--- TASK OBJECTIVE ---
Across the entries below, how many lines contain the string "first"? Give only the count.

--- DATA EXTRACT ---
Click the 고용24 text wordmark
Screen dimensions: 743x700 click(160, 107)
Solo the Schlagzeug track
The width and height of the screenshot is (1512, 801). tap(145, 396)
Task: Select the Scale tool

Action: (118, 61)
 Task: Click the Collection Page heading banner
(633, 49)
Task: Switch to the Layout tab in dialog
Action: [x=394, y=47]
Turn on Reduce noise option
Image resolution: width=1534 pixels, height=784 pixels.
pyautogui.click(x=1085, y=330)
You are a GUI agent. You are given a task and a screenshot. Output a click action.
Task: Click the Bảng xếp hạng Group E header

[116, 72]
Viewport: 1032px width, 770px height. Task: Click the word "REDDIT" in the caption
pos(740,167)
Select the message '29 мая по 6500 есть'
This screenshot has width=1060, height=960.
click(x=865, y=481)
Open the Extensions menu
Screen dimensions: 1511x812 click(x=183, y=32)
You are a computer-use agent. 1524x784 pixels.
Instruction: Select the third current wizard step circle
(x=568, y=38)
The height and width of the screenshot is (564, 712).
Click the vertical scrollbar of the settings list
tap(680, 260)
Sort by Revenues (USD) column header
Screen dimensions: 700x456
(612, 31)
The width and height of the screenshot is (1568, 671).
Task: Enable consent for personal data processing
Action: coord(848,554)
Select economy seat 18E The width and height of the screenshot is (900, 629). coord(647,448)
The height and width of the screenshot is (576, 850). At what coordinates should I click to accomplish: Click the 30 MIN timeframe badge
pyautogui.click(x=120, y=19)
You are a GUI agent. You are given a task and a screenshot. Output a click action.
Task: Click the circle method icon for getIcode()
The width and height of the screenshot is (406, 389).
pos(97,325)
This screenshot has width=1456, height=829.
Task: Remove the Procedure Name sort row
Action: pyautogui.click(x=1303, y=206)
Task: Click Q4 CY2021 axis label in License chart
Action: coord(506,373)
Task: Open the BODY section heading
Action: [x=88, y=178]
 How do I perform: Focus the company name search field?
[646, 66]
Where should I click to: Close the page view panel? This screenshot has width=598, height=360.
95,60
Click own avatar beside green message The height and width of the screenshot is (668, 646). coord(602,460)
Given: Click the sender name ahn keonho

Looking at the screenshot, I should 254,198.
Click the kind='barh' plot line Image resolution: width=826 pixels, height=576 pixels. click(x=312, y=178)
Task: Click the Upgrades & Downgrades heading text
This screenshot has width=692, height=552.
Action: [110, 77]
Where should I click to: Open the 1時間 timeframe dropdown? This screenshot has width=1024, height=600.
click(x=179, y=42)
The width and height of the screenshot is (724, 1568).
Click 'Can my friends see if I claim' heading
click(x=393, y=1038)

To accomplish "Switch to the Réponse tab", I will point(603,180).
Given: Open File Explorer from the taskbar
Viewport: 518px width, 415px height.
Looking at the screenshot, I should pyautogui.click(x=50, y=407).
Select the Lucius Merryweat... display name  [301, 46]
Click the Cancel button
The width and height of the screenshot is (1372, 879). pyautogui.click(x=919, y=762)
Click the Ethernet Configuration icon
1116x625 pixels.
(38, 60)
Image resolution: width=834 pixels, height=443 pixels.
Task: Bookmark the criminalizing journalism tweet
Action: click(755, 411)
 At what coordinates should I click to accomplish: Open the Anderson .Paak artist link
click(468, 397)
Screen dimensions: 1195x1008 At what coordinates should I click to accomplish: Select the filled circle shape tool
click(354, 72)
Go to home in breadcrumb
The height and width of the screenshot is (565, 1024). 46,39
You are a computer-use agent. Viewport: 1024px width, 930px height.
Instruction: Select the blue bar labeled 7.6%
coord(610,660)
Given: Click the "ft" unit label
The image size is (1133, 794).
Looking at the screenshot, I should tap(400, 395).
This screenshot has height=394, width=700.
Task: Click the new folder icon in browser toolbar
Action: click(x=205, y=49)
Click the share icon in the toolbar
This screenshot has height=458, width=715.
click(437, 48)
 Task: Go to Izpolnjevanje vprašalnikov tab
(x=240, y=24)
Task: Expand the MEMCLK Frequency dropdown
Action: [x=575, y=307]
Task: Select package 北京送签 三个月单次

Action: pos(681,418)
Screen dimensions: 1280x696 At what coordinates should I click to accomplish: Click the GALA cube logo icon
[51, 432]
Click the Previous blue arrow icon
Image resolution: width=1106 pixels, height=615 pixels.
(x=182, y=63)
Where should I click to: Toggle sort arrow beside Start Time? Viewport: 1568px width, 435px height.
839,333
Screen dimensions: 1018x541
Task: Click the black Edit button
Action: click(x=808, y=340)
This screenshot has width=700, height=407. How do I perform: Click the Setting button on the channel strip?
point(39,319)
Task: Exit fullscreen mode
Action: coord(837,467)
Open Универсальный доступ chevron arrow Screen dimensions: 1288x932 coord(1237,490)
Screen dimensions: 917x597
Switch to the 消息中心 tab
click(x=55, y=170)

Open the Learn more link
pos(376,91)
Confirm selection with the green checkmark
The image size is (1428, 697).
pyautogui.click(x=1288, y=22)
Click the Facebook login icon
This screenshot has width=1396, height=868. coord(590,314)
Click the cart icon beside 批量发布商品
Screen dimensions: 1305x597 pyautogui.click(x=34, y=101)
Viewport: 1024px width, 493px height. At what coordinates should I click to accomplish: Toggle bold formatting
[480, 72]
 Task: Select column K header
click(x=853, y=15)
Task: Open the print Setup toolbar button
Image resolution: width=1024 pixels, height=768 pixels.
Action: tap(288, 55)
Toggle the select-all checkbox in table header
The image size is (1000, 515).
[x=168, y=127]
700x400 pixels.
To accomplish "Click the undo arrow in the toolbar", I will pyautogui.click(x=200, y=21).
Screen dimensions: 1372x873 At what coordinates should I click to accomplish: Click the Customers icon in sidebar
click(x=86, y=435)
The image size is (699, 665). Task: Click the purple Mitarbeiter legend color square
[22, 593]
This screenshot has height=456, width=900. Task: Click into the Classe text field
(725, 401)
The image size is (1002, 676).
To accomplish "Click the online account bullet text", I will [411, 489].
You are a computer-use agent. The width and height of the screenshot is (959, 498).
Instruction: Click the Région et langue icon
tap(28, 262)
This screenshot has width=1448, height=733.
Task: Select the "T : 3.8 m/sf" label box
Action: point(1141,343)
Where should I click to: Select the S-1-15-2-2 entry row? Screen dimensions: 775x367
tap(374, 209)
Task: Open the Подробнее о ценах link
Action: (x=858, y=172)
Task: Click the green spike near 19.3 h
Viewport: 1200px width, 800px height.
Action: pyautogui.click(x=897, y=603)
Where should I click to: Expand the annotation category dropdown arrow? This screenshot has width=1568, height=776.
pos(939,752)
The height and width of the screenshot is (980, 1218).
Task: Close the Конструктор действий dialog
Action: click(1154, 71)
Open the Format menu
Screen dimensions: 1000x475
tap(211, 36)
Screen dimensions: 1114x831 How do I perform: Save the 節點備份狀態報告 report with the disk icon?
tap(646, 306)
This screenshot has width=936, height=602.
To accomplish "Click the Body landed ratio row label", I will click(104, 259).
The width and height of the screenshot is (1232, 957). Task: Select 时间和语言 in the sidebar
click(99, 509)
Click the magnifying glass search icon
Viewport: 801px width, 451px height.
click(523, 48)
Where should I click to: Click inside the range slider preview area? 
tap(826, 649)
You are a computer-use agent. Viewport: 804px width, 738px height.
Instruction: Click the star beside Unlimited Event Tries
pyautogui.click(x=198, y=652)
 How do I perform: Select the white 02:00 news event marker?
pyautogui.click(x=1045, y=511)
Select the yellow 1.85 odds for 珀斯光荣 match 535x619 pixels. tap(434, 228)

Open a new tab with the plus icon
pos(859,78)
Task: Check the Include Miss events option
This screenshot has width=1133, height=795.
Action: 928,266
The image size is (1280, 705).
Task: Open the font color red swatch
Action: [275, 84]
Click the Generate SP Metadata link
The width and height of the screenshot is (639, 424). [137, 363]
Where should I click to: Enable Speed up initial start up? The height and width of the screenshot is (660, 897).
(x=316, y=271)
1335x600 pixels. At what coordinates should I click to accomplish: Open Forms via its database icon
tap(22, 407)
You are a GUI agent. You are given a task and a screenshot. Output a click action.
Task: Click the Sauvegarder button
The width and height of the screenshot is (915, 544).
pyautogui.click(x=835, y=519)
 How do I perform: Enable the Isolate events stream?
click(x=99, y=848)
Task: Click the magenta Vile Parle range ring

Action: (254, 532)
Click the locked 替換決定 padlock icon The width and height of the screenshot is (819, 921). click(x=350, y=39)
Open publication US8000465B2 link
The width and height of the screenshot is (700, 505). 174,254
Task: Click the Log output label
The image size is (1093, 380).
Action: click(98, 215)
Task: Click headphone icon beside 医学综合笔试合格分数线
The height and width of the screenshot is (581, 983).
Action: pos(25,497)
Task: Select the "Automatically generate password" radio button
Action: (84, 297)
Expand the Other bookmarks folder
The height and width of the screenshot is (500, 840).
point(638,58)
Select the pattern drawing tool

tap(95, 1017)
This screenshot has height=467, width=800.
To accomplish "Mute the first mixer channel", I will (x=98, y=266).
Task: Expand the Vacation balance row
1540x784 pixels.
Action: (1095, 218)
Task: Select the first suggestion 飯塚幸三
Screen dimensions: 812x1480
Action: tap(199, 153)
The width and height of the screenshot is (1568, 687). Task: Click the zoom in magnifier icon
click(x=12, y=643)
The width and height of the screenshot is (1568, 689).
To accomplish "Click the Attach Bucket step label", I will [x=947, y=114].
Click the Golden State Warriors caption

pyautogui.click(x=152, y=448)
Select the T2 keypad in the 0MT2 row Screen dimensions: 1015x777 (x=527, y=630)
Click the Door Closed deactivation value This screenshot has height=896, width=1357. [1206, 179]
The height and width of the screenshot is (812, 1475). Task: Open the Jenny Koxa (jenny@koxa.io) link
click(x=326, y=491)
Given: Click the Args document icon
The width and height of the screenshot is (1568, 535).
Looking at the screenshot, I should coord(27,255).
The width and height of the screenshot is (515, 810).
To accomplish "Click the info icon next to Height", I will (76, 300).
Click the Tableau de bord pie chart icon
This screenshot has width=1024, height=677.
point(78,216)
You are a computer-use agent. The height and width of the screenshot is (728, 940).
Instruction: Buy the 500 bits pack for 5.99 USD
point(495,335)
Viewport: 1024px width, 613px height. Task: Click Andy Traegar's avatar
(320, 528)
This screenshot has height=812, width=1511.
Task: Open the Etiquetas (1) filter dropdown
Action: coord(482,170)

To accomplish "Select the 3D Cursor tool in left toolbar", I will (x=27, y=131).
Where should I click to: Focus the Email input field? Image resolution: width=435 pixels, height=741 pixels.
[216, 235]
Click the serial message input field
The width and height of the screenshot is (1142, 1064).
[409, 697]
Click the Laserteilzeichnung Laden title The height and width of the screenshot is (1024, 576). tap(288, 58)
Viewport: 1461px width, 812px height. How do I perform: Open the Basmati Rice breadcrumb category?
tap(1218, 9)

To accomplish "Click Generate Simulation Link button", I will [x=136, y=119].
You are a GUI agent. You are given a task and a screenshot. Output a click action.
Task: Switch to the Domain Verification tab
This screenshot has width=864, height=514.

--- ANSWER AREA ---
2